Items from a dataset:
/---

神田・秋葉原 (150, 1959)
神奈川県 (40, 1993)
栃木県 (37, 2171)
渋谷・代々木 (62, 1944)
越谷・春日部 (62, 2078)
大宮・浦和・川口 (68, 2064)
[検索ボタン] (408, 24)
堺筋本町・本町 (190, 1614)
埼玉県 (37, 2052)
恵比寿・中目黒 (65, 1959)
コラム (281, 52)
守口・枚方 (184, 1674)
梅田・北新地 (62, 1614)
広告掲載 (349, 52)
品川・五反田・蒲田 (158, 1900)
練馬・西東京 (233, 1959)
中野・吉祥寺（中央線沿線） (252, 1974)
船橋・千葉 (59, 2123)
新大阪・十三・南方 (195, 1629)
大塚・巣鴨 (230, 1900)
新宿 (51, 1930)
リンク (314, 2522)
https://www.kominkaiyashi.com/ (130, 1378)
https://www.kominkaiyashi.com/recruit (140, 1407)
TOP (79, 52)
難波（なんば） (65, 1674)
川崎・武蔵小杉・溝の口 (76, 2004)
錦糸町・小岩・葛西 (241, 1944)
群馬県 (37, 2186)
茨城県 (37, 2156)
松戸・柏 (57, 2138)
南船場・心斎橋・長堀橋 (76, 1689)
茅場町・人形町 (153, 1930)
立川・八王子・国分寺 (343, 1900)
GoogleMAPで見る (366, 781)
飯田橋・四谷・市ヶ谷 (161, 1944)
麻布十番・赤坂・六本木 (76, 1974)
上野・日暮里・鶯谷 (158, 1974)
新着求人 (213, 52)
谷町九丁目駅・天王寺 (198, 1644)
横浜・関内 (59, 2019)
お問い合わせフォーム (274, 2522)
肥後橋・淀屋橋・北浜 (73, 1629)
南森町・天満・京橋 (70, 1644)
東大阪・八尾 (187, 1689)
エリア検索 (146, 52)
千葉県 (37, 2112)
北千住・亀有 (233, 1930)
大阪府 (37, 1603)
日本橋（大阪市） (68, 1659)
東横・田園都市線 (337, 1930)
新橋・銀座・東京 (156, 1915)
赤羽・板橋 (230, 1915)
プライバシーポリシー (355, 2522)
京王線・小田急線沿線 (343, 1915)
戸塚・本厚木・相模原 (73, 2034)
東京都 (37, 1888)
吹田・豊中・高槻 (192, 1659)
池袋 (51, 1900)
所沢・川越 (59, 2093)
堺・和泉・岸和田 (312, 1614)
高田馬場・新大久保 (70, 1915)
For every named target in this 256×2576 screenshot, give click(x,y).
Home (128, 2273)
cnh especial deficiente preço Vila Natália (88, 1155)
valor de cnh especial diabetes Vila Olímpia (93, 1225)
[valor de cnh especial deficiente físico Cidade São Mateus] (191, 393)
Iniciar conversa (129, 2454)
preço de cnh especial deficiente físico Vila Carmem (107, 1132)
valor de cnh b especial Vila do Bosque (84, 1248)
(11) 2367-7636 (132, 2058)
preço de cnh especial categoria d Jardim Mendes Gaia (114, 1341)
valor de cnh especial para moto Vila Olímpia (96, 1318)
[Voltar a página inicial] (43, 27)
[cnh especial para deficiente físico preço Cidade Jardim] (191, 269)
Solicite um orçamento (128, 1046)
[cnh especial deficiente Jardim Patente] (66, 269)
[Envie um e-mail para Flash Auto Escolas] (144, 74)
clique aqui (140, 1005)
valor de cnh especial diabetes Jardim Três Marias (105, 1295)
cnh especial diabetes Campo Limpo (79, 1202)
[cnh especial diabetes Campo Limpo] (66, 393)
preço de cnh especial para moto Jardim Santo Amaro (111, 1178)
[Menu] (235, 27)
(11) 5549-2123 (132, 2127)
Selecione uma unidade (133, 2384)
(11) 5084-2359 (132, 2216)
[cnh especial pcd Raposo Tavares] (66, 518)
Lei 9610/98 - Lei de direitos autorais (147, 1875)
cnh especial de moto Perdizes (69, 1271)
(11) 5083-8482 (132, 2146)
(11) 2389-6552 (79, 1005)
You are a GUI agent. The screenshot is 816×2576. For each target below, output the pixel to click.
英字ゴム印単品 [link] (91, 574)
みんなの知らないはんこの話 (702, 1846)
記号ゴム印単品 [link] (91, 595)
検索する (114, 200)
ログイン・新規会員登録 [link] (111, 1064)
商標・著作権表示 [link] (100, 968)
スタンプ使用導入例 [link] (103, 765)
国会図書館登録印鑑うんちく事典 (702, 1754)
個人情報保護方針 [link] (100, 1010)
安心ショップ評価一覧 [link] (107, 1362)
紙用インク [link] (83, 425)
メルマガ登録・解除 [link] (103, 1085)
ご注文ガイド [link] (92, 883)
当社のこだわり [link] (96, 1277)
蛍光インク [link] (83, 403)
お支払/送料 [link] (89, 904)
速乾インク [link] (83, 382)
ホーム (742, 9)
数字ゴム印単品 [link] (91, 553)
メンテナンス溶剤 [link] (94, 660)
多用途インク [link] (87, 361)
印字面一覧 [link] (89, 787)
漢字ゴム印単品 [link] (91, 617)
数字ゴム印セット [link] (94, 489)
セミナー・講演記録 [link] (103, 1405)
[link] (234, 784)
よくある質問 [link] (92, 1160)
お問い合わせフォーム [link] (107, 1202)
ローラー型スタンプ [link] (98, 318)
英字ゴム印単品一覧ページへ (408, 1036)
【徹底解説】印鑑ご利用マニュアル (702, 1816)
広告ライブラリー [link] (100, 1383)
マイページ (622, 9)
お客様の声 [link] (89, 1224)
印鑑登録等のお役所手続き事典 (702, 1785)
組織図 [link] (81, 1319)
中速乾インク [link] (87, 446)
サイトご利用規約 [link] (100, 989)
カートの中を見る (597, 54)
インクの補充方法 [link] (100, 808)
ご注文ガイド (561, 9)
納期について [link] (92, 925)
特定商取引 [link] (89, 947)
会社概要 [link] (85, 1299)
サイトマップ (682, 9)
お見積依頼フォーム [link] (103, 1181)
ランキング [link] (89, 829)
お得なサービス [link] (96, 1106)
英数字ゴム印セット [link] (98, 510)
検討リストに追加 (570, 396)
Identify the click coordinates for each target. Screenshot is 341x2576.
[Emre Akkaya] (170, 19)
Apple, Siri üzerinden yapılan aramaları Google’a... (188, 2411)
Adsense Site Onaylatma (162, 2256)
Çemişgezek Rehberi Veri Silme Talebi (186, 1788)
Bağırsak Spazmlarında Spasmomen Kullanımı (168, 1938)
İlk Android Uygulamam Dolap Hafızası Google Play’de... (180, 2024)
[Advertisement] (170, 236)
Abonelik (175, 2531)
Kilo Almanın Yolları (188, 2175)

\---

Please transcribe each entry exactly, keeping every word as it is.

(RESPONSE AREA)
神田・秋葉原 (150, 1959)
神奈川県 (40, 1993)
栃木県 (37, 2171)
渋谷・代々木 (62, 1944)
越谷・春日部 (62, 2078)
大宮・浦和・川口 (68, 2064)
[検索ボタン] (408, 24)
堺筋本町・本町 (190, 1614)
埼玉県 (37, 2052)
恵比寿・中目黒 (65, 1959)
コラム (281, 52)
守口・枚方 (184, 1674)
梅田・北新地 (62, 1614)
広告掲載 (349, 52)
品川・五反田・蒲田 (158, 1900)
練馬・西東京 (233, 1959)
中野・吉祥寺（中央線沿線） (252, 1974)
船橋・千葉 (59, 2123)
新大阪・十三・南方 (195, 1629)
大塚・巣鴨 (230, 1900)
新宿 (51, 1930)
リンク (314, 2522)
https://www.kominkaiyashi.com/ (130, 1378)
https://www.kominkaiyashi.com/recruit (140, 1407)
TOP (79, 52)
難波（なんば） (65, 1674)
川崎・武蔵小杉・溝の口 (76, 2004)
錦糸町・小岩・葛西 (241, 1944)
群馬県 (37, 2186)
茨城県 (37, 2156)
松戸・柏 (57, 2138)
南船場・心斎橋・長堀橋 (76, 1689)
茅場町・人形町 (153, 1930)
立川・八王子・国分寺 (343, 1900)
GoogleMAPで見る (366, 781)
飯田橋・四谷・市ヶ谷 (161, 1944)
麻布十番・赤坂・六本木 (76, 1974)
上野・日暮里・鶯谷 (158, 1974)
新着求人 (213, 52)
谷町九丁目駅・天王寺 (198, 1644)
横浜・関内 (59, 2019)
お問い合わせフォーム (274, 2522)
肥後橋・淀屋橋・北浜 (73, 1629)
南森町・天満・京橋 (70, 1644)
東大阪・八尾 (187, 1689)
エリア検索 (146, 52)
千葉県 (37, 2112)
北千住・亀有 (233, 1930)
大阪府 (37, 1603)
日本橋（大阪市） (68, 1659)
東横・田園都市線 (337, 1930)
新橋・銀座・東京 (156, 1915)
赤羽・板橋 (230, 1915)
プライバシーポリシー (355, 2522)
京王線・小田急線沿線 (343, 1915)
戸塚・本厚木・相模原 (73, 2034)
東京都 (37, 1888)
吹田・豊中・高槻 (192, 1659)
池袋 (51, 1900)
所沢・川越 (59, 2093)
堺・和泉・岸和田 (312, 1614)
高田馬場・新大久保 (70, 1915)
For every named target in this 256×2576 screenshot, give click(x,y).
Home (128, 2273)
cnh especial deficiente preço Vila Natália (88, 1155)
valor de cnh especial diabetes Vila Olímpia (93, 1225)
[valor de cnh especial deficiente físico Cidade São Mateus] (191, 393)
Iniciar conversa (129, 2454)
preço de cnh especial deficiente físico Vila Carmem (107, 1132)
valor de cnh b especial Vila do Bosque (84, 1248)
(11) 2367-7636 (132, 2058)
preço de cnh especial categoria d Jardim Mendes Gaia (114, 1341)
valor de cnh especial para moto Vila Olímpia (96, 1318)
[Voltar a página inicial] (43, 27)
[cnh especial para deficiente físico preço Cidade Jardim] (191, 269)
Solicite um orçamento (128, 1046)
[cnh especial deficiente Jardim Patente] (66, 269)
[Envie um e-mail para Flash Auto Escolas] (144, 74)
clique aqui (140, 1005)
valor de cnh especial diabetes Jardim Três Marias (105, 1295)
cnh especial diabetes Campo Limpo (79, 1202)
[cnh especial diabetes Campo Limpo] (66, 393)
preço de cnh especial para moto Jardim Santo Amaro (111, 1178)
[Menu] (235, 27)
(11) 5549-2123 (132, 2127)
Selecione uma unidade (133, 2384)
(11) 5084-2359 (132, 2216)
[cnh especial pcd Raposo Tavares] (66, 518)
Lei 9610/98 - Lei de direitos autorais (147, 1875)
cnh especial de moto Perdizes (69, 1271)
(11) 5083-8482 (132, 2146)
(11) 2389-6552 (79, 1005)
You are a GUI agent. The screenshot is 816×2576. For each target below, output the pixel to click.
英字ゴム印単品 [link] (91, 574)
みんなの知らないはんこの話 (702, 1846)
記号ゴム印単品 [link] (91, 595)
検索する (114, 200)
ログイン・新規会員登録 [link] (111, 1064)
商標・著作権表示 [link] (100, 968)
スタンプ使用導入例 [link] (103, 765)
国会図書館登録印鑑うんちく事典 (702, 1754)
個人情報保護方針 [link] (100, 1010)
安心ショップ評価一覧 [link] (107, 1362)
紙用インク [link] (83, 425)
メルマガ登録・解除 [link] (103, 1085)
ご注文ガイド [link] (92, 883)
当社のこだわり [link] (96, 1277)
蛍光インク [link] (83, 403)
お支払/送料 [link] (89, 904)
速乾インク [link] (83, 382)
ホーム (742, 9)
数字ゴム印単品 [link] (91, 553)
メンテナンス溶剤 [link] (94, 660)
多用途インク [link] (87, 361)
印字面一覧 [link] (89, 787)
漢字ゴム印単品 [link] (91, 617)
数字ゴム印セット [link] (94, 489)
セミナー・講演記録 [link] (103, 1405)
[link] (234, 784)
よくある質問 [link] (92, 1160)
お問い合わせフォーム [link] (107, 1202)
ローラー型スタンプ [link] (98, 318)
英字ゴム印単品一覧ページへ (408, 1036)
【徹底解説】印鑑ご利用マニュアル (702, 1816)
広告ライブラリー [link] (100, 1383)
マイページ (622, 9)
お客様の声 [link] (89, 1224)
印鑑登録等のお役所手続き事典 (702, 1785)
組織図 [link] (81, 1319)
中速乾インク [link] (87, 446)
サイトご利用規約 [link] (100, 989)
カートの中を見る (597, 54)
インクの補充方法 [link] (100, 808)
ご注文ガイド (561, 9)
納期について [link] (92, 925)
特定商取引 [link] (89, 947)
会社概要 [link] (85, 1299)
サイトマップ (682, 9)
お見積依頼フォーム [link] (103, 1181)
ランキング [link] (89, 829)
お得なサービス [link] (96, 1106)
英数字ゴム印セット [link] (98, 510)
検討リストに追加 (570, 396)
Identify the click coordinates for each target. Screenshot is 341x2576.
[Emre Akkaya] (170, 19)
Apple, Siri üzerinden yapılan aramaları Google’a... (188, 2411)
Adsense Site Onaylatma (162, 2256)
Çemişgezek Rehberi Veri Silme Talebi (186, 1788)
Bağırsak Spazmlarında Spasmomen Kullanımı (168, 1938)
İlk Android Uygulamam Dolap Hafızası Google Play’de... (180, 2024)
[Advertisement] (170, 236)
Abonelik (175, 2531)
Kilo Almanın Yolları (188, 2175)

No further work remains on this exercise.